= Sarvantara Village =

Sarvantara is a small rural village located in the block of Nawabganj in the district of Bahraich of the state of Uttar Pradesh. It is a Dalit-dominated village which was in the dark even after 69 years of Independence. With no electricity network, the natives had to cover distances to nearby electrified villages. The villagers had to walk miles to charge their cell phones, what to speak of lighting and fans. They village was finally received light with Oorja, a London based social enterprise, launched its 8 kW solar mini grid.

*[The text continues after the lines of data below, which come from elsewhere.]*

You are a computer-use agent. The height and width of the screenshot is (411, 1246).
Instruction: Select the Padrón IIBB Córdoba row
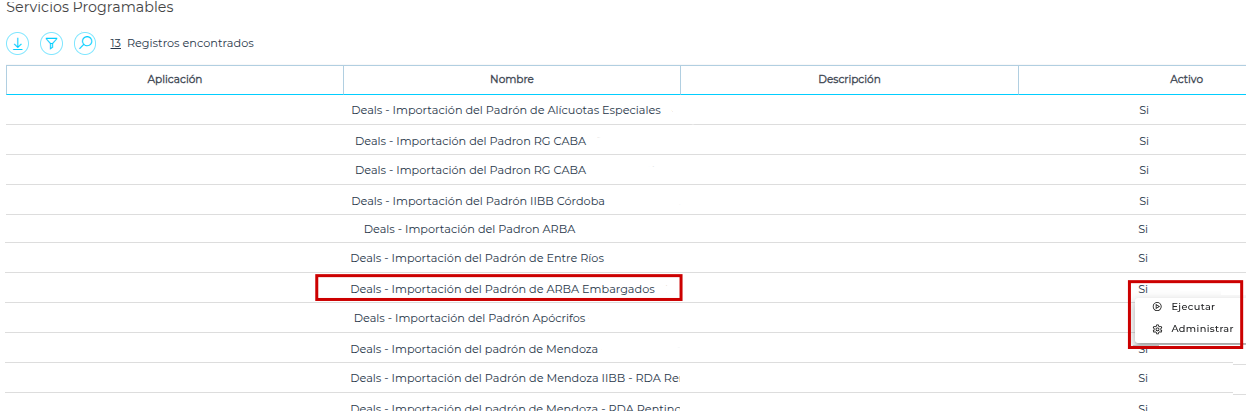pos(478,201)

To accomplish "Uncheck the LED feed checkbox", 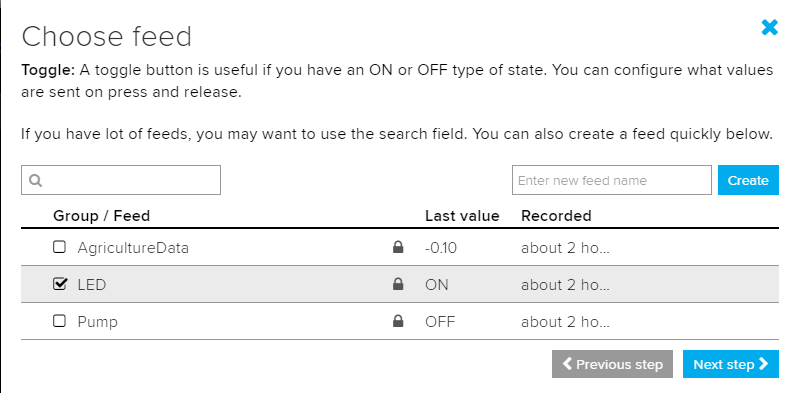I will pos(59,284).
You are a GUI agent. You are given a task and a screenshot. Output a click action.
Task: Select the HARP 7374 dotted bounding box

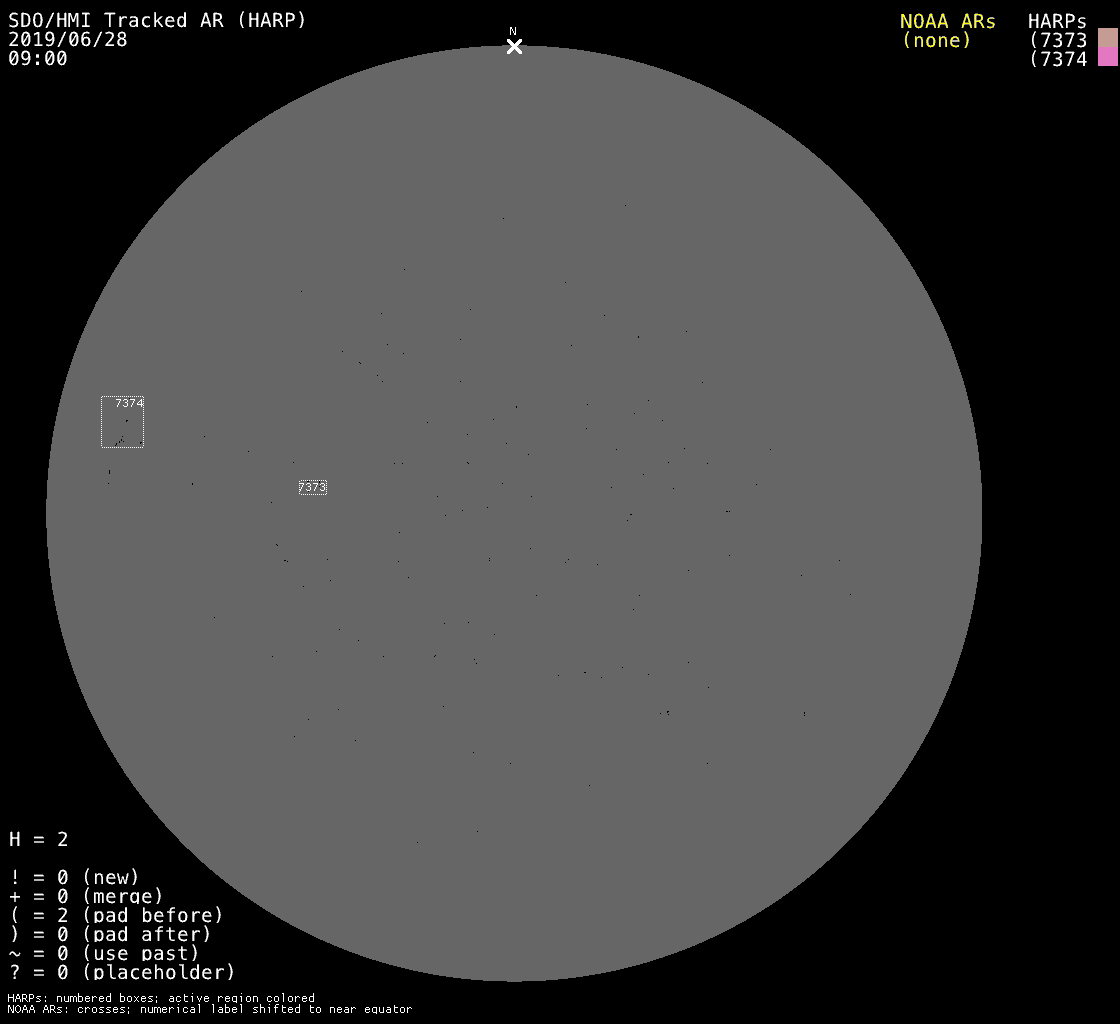(122, 422)
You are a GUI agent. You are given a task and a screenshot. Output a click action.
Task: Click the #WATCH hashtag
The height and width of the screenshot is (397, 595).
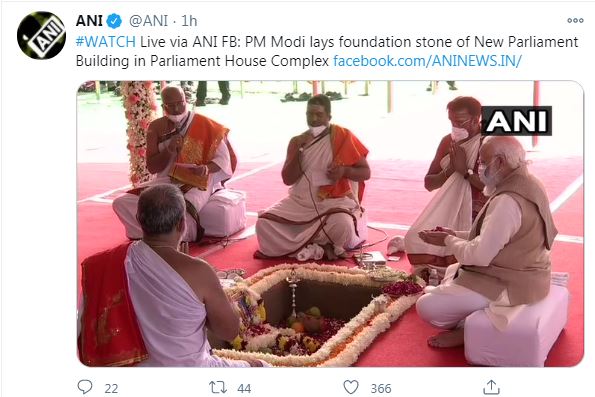pos(106,42)
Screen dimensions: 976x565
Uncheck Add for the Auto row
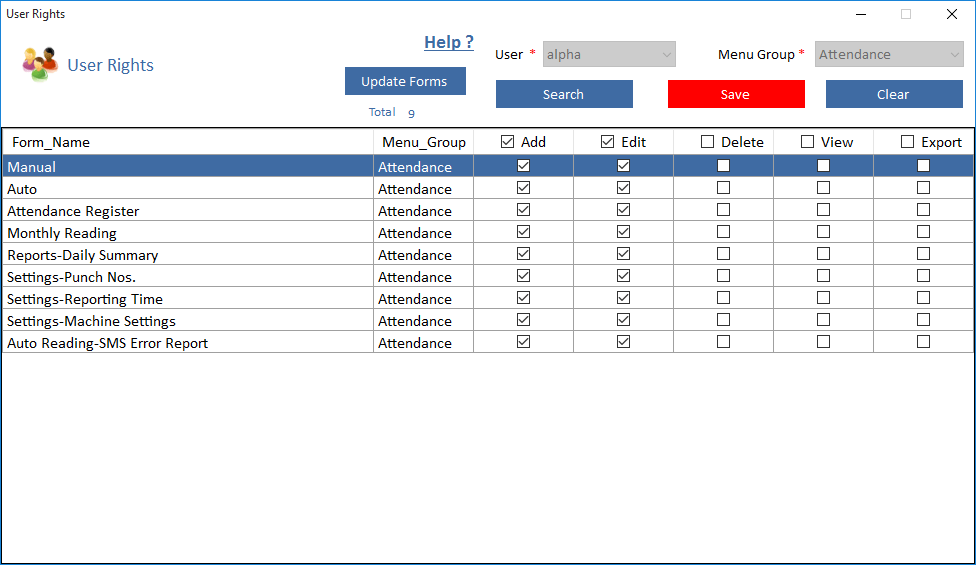coord(523,188)
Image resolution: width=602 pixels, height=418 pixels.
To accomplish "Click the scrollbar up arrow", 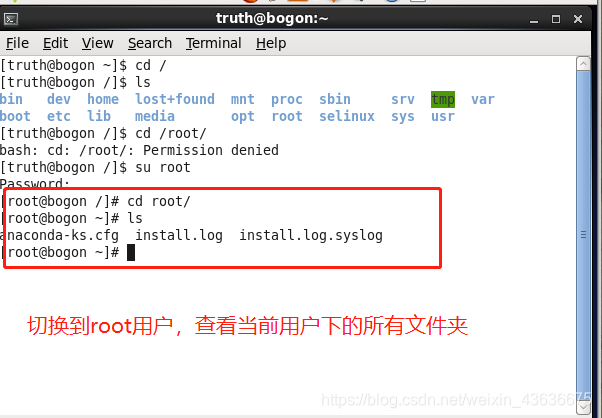I will tap(584, 64).
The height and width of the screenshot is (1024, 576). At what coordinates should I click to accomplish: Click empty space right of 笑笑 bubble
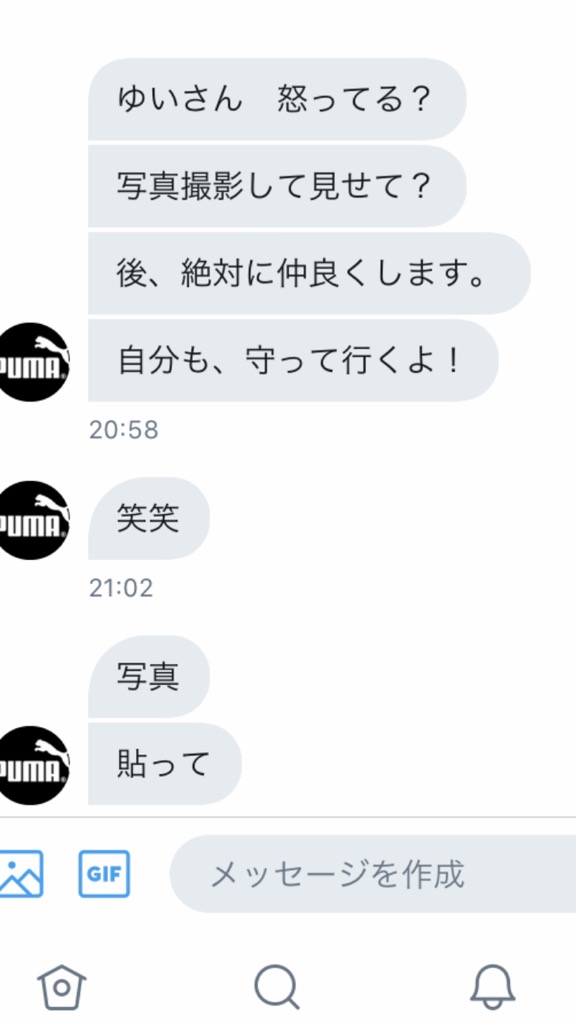[x=392, y=519]
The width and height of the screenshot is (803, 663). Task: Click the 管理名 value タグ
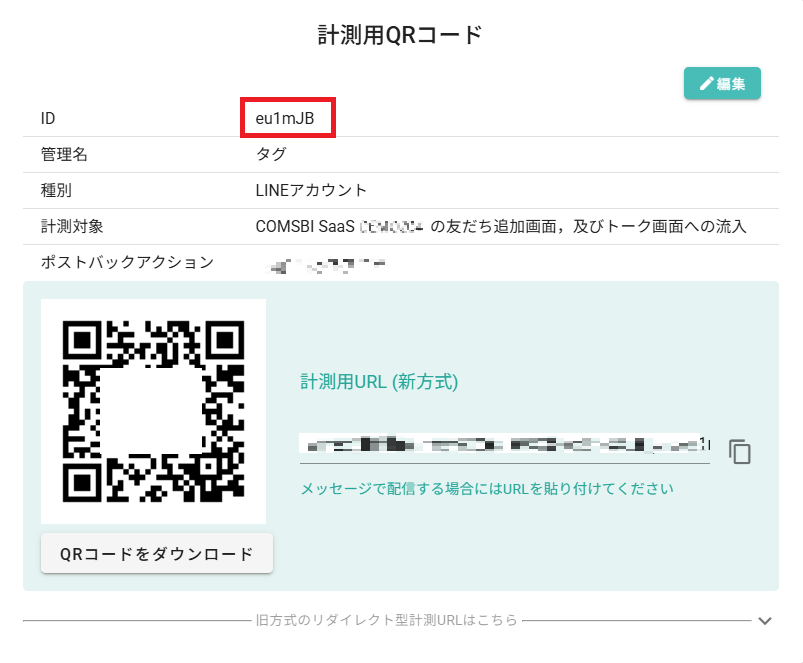[x=270, y=154]
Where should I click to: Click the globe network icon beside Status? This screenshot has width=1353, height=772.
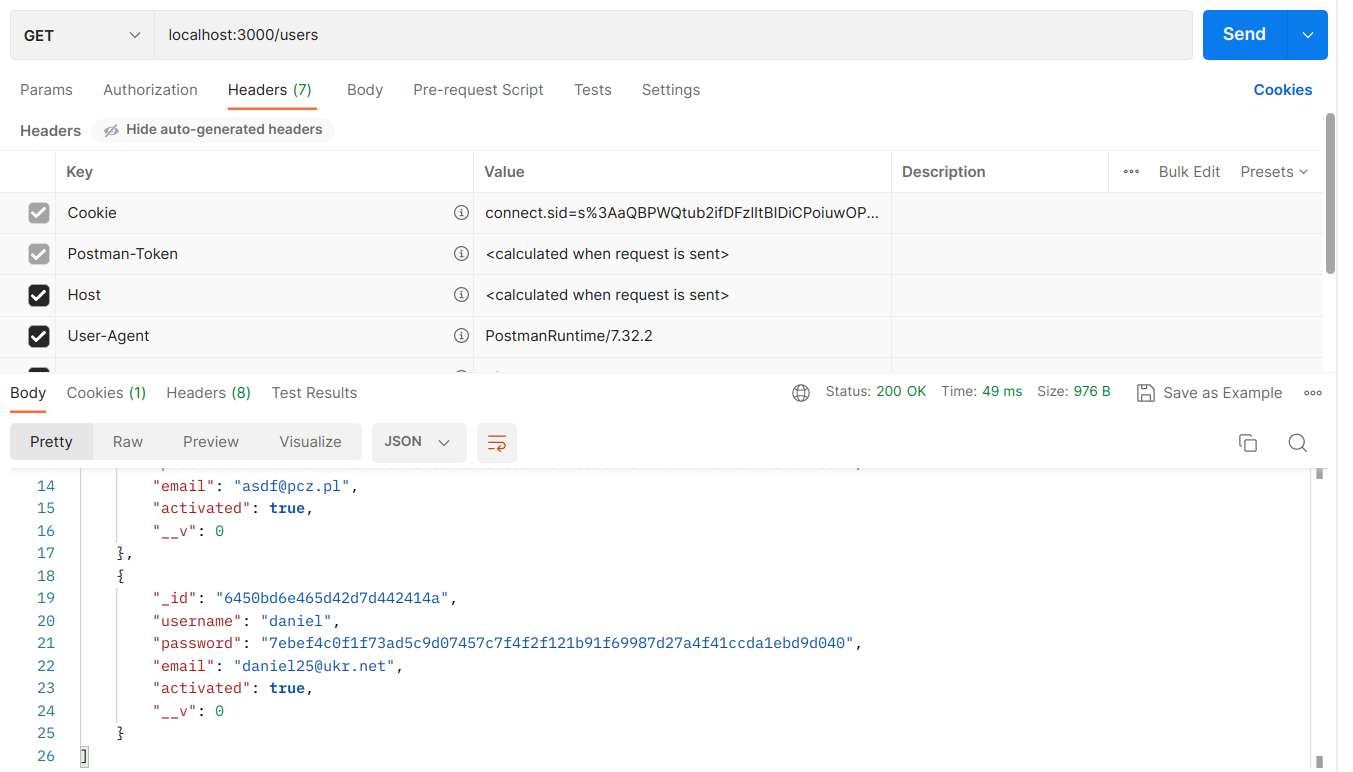(801, 393)
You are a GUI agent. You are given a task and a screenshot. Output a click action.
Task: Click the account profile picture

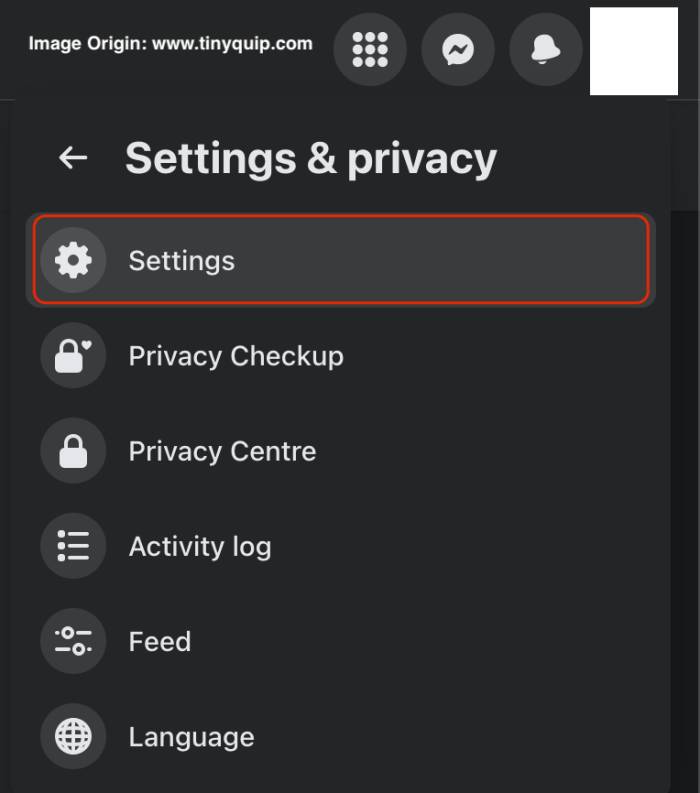point(634,51)
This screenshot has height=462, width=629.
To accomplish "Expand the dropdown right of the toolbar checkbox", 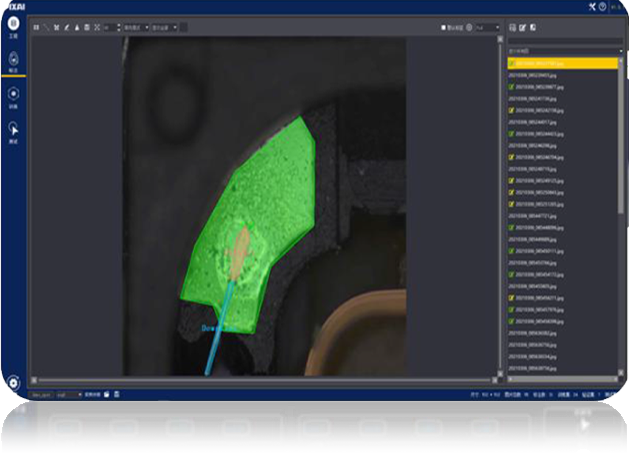I will (x=489, y=27).
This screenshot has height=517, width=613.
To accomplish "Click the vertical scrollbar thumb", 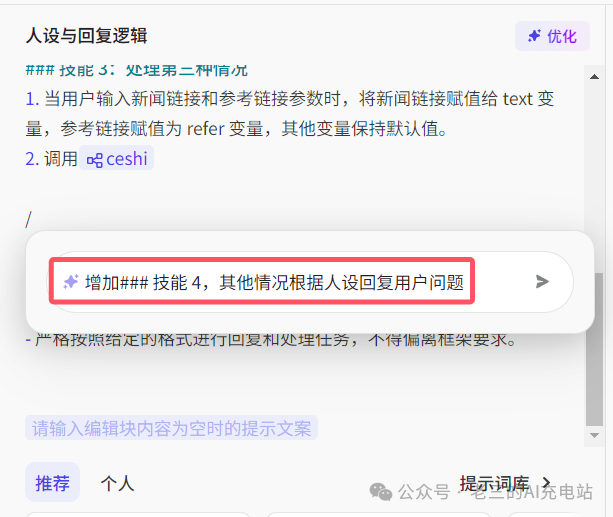I will (594, 349).
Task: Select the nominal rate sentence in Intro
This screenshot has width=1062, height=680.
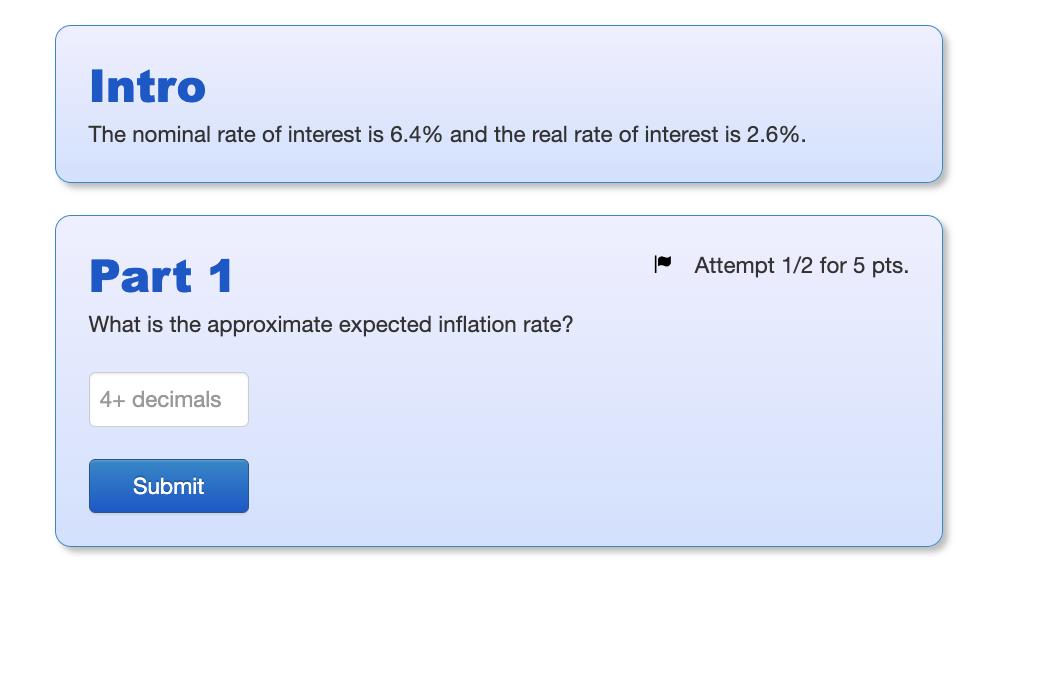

==Electrification of Village==
Due to the efforts of Clementine Chambon, who is a student from Imperial College, London, the United Kingdom. A final-year student of PhD has helped village with Oorja. Oorja promotes sustainable local economic development, and aims to give clean energy to almost 450 million people who have no access to reliable electricity in rural India. The mini solar grid provides energy-affordable lighting, charging phones and running fans in homes.

==Oorja==
Clementine Chambon with her colleague, Indian social entrepreneur Amit Saraogi founded Oorja in the year 2015. The organization gives economical and reliable power to rural communities in India that are currently not connected to the country's national energy grid network. By doing this, it could provide a larger distribution of electricity to power small enterprises that includes water purification stations, sewing cooperatives, and grain mills in the village. The team at Oorja then also planned to increase more financial to enable them to roll out some more mini-grids to other villages in 2018.

==Demographic==
The majority of the population in Sarvantara is farmers and relies on agriculture for their livelihoods. Due to Oorja, the farmers will get fuel for productivity. The renewable energy generated will also benefits power pumps to give irrigation services to farmers. This will also provide a significant cost savings compared to diesel-powered pumps.

==Geographic==
The people of the village use Hindi, Urdu, and Awadhi for communication. The village falls under the division of Devipatan. Nanpara, Bahraich, Laharpur, Kheri are the nearby Cities to Sarvantara.